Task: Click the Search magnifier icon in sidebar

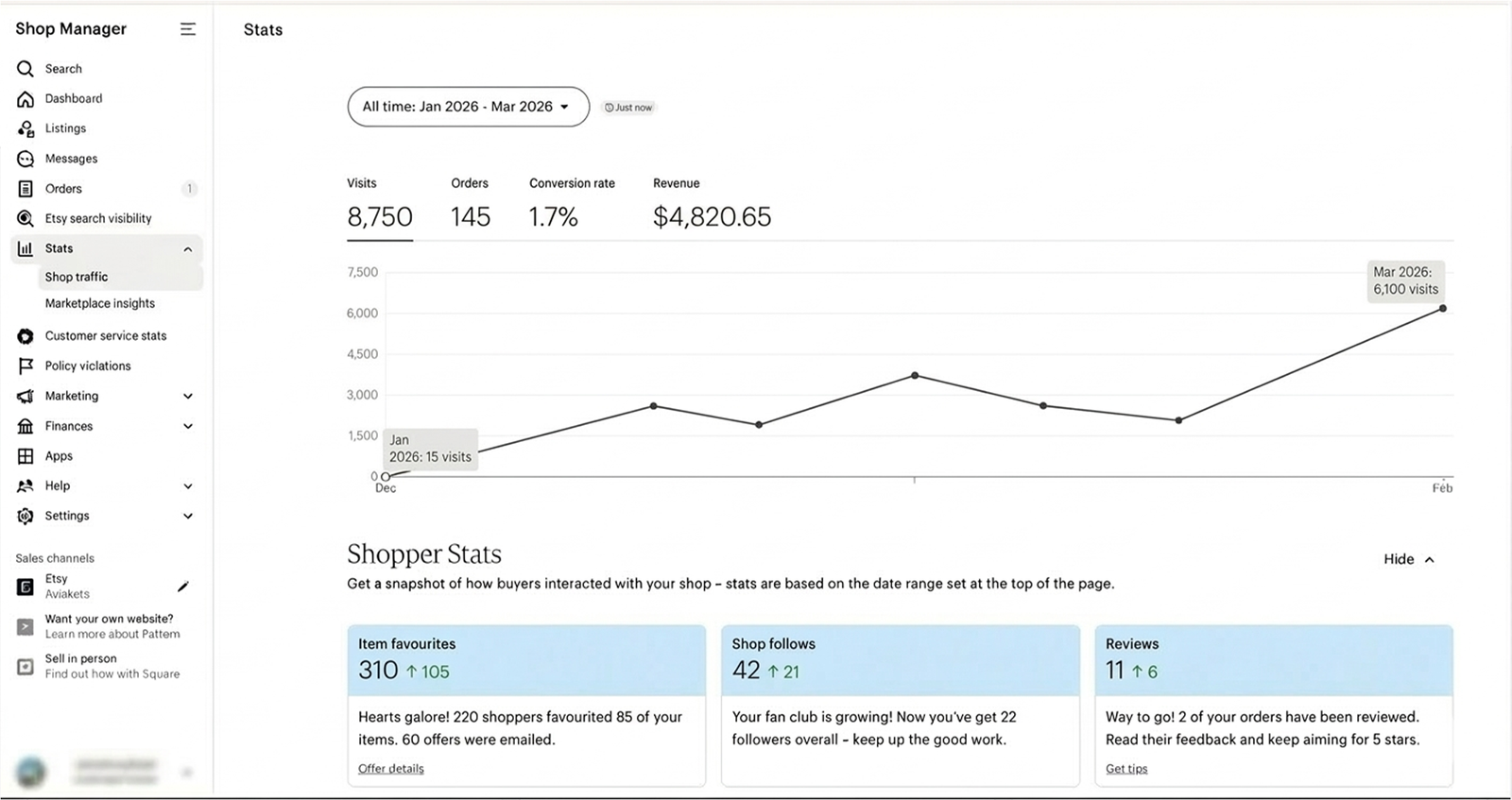Action: 26,69
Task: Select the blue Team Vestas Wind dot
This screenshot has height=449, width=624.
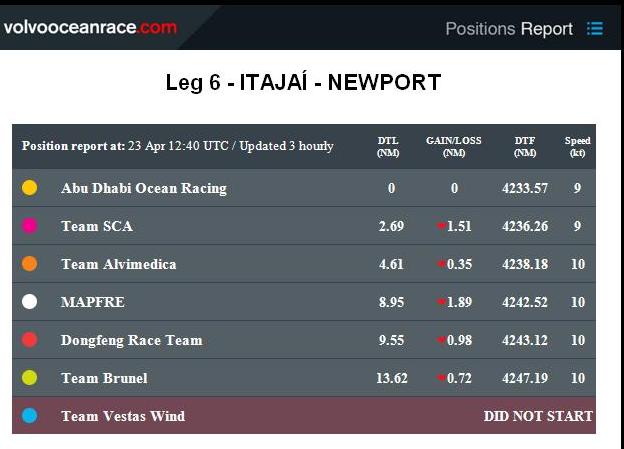Action: pos(30,416)
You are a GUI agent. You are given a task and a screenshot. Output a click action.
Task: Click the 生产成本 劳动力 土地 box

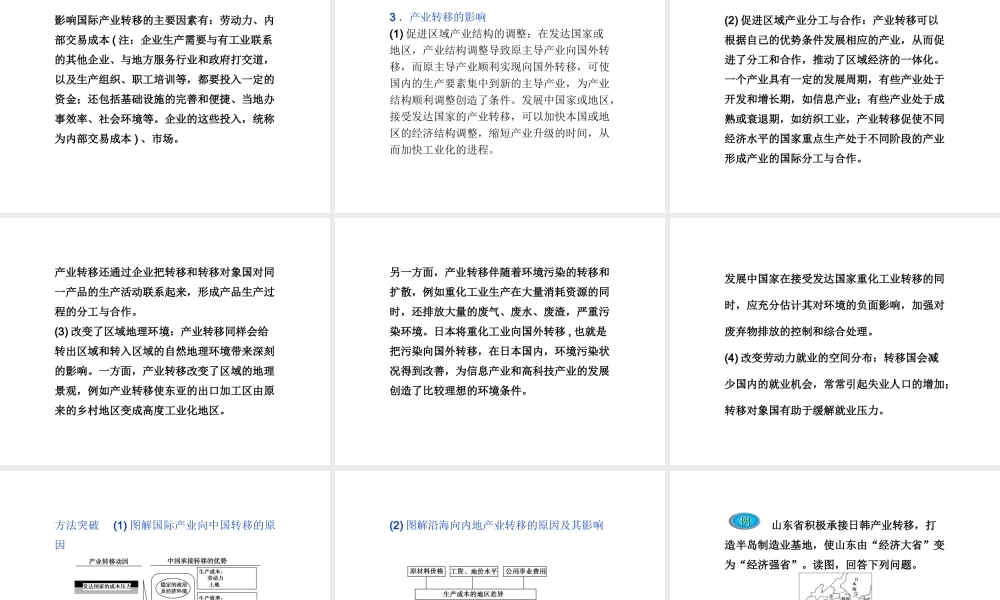coord(226,578)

....................

● WORK TO BE COMPLETED:
Copy, without the pictures, exactly the lines from the line with "You are a GUI" through the end of the material above, both ends included.

● ANSWER BOX:
You are a GUI agent. You are given a task and a screenshot. Output a click action.
Task: Click the 生产成本 劳动力 土地 box

coord(226,578)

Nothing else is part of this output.